Entre ellos se encuentra Geraldine Ponce, esposa de Luis Díaz, quien ha estado presente durante la competencia y recientemente habló sobre el reto personal que ha significado acompañar al futbolista en este momento de su carrera.
Colombia inició su camino en la Copa del Mundo enfrentando a Uzbekistán, República del Congo y Portugal. Ahora, este viernes 3 de julio, la selección disputará su cuarto compromiso del torneo frente a Ghana, un encuentro clave en el que se definirá su camino dentro de la competencia.
Desde las tribunas, Geraldine Ponce ha seguido cada presentación de Luis Díaz. Sin embargo, detrás de su presencia en el Mundial hay una historia que, según contó, ha estado marcada por emociones encontradas, ya que hace apenas unas semanas nació Fernando, el hijo de la pareja.
La confesión la hizo durante una conversación publicada en las redes sociales de Sabor a Fútbol y de la creadora de contenido Daniella Durán, donde explicó cómo tomó la decisión de viajar para acompañar al futbolista, pese a estar atravesando una etapa muy reciente de la maternidad.
Durante la entrevista, Ponce reconoció que no fue una decisión sencilla, pues implicó separarse de su hijo durante varios días. No obstante, aseguró que también sintió la necesidad de estar al lado de Luis Díaz en uno de los momentos más importantes de su carrera deportiva.
“Claro, tengo sentimientos encontrados porque me toca dejar a mi chiquito, pero también digo: ‘Este sueño lo trabajamos juntos en nuestro primer Mundial’”, expresó.
La esposa del colombiano explicó que antes de tomar la decisión consultó con los médicos para conocer si existía algún riesgo relacionado con el nacimiento de su bebé. Una vez recibió la autorización, entendió que debía encontrar la mejor manera de equilibrar su papel como madre y el deseo de acompañar a su pareja.

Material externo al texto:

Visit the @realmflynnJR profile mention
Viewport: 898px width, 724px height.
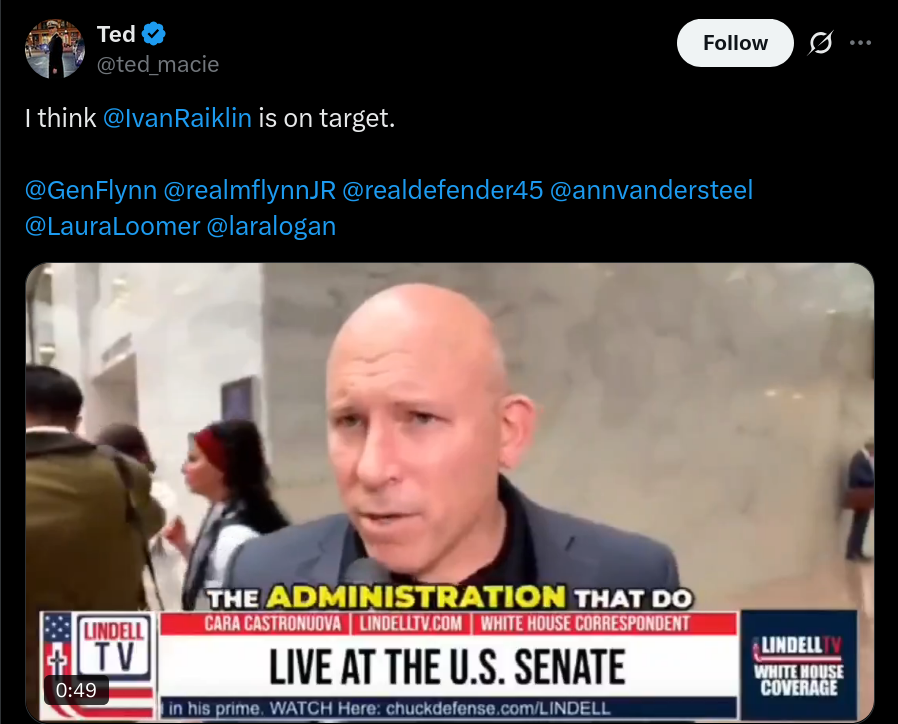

“Si ya los médicos me dicen que no llega mi bebé, tengo que buscar un equilibrio, entonces ese es el equilibrio que estoy buscando”, comentó.
Agregó: “Me voy superfeliz de vivir este sueño con él, pero claramente también me voy con el corazoncito un poquito arrugado porque se me queda mi bebé”, confesó.
Además, explicó que es consciente de que serán varios días lejos de Fernando, una situación que ha representado un desafío en medio de esta nueva etapa familiar.
“Van a ser días largos, pero por eso estamos ahí, buscando el equilibrio”, añadió.